§ PROVIDED TEXT
****
MOCFE-Bone: The 3D-MOC Mini-Application for Exascale Research
Last Updated: 08/23/13
==Introduction==
MOCFE-Bone is a mini-application which simulates the main procedures in a 3D method of characteristics (MOC) code for numerical solution of the steady state neutron transport equation. 3D-MOC was chosen as a specific methodology of interest in exascale computing for nuclear reactor applications due to its heterogeneous geometry capability, high degree of accuracy, and potential for scalability.
The MOCFE-Bone mini-app focuses on emulating the behavior of a production 3D MOC tool without requiring the input overhead associated with such a code. MOCFE-Bone does not provide actual solutions to a given problem as it does not properly connect the systems of equations. However, it simulates the communication and computational requirements in correct proportions. The mini-app only requires a few command line arguments to run.
****
§ EXERCISE SET
[a] How would you render this sentence from the MOCFE-Bone introduction above in Spanish: "The mini-app only requires a few command line arguments to run."
[b] Can you set down, word for word, the passage of the MOCFE-Bone introduction above starting with "MOCFE-Bone: The 3D-MOC" and going on through "potential for scalability."?
[c] Will you resume the MOCFE-Bone mini-application description above, picking up right after its last sentence?
****
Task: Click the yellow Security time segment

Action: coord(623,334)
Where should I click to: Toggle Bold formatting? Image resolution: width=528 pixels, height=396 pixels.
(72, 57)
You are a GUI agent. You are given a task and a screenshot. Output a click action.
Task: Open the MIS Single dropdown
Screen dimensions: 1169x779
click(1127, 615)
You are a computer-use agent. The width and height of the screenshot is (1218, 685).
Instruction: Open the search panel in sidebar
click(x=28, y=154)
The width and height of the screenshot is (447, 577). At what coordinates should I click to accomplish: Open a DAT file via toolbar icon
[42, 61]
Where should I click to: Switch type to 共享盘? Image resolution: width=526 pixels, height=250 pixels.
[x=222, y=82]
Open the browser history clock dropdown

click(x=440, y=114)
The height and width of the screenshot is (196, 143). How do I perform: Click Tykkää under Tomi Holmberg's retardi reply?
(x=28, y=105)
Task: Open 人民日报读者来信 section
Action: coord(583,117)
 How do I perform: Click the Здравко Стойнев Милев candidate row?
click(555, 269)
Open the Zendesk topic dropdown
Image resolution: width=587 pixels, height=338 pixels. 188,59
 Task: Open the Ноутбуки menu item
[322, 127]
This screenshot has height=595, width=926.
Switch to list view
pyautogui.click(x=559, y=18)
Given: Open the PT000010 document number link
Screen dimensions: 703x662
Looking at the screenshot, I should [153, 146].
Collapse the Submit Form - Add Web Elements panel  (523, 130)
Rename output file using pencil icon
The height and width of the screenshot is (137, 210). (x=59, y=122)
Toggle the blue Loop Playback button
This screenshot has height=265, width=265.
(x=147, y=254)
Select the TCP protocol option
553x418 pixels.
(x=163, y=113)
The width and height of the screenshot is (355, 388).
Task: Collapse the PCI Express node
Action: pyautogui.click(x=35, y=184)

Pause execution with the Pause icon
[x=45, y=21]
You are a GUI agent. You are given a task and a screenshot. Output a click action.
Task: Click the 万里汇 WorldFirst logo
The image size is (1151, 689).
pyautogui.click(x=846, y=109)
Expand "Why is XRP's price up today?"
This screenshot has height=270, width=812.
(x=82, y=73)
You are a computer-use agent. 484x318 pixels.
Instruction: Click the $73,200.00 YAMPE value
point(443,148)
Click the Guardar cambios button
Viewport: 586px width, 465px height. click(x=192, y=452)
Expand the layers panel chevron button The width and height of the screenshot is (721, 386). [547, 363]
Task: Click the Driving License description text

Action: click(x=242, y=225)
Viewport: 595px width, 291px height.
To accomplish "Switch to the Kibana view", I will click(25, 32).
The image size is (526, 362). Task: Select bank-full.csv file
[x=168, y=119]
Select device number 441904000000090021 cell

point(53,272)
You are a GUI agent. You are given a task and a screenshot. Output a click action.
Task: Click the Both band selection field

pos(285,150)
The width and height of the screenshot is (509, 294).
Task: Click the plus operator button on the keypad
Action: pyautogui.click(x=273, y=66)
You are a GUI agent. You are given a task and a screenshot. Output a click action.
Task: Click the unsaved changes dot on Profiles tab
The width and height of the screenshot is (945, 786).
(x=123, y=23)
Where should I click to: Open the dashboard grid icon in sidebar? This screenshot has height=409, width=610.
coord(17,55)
****
§ RESULTS OF THE TASKS
[a] La miniaplicación solo requiere unos pocos argumentos de línea de comandos para ejecutarse.

[b]
MOCFE-Bone: The 3D-MOC Mini-Application for Exascale Research
Last Updated: 08/23/13
==Introduction==
MOCFE-Bone is a mini-application which simulates the main procedures in a 3D method of characteristics (MOC) code for numerical solution of the steady state neutron transport equation. 3D-MOC was chosen as a specific methodology of interest in exascale computing for nuclear reactor applications due to its heterogeneous geometry capability, high degree of accuracy, and potential for scalability.

[c]
==Methodology==
The system of equations (Ax=b) is solved using a multigroup Krylov formulation (restarted GMRES). The matrix A is not explicitly formed and is implemented through on-the-fly actions that require much less memory than storing A explicitly.
The following discretizations are used.
Energy: Multigroup Approximation
Space: Structured 3D Cartesian
This is more restrictive than a production 3D MOC code and the choice was made to avoid implementation of the complex record-keeping needed to trace rays in an unstructured geometry. This affects the communication pattern in that a block will have at most 6 nearest neighbors (could be much higher in general 3D MOC).
Angle: Discrete ordinates
MOCFE-Bone uses a flat source approximation (source within an element is restricted to a flat function in space).
==Obtain the MOCFE-Bone code==
Download the source code from https://svn.mcs.anl.gov/repos/cesar-codes/mini_apps/mocfe_bone
==Linking and Compiling==
MOCFE-Bone is written in Fortran and uses pure MPI parallelism. The makefiles Makefile.txt and Makefile_BGP.txt are provided. The user should specify the installed MPI directory and preferred compilers if they differ from those specified in the makefile.
Copy the appropriate Makefile text file into a new file called Makefile and type make. An executable called emulate_MOC.x will be created.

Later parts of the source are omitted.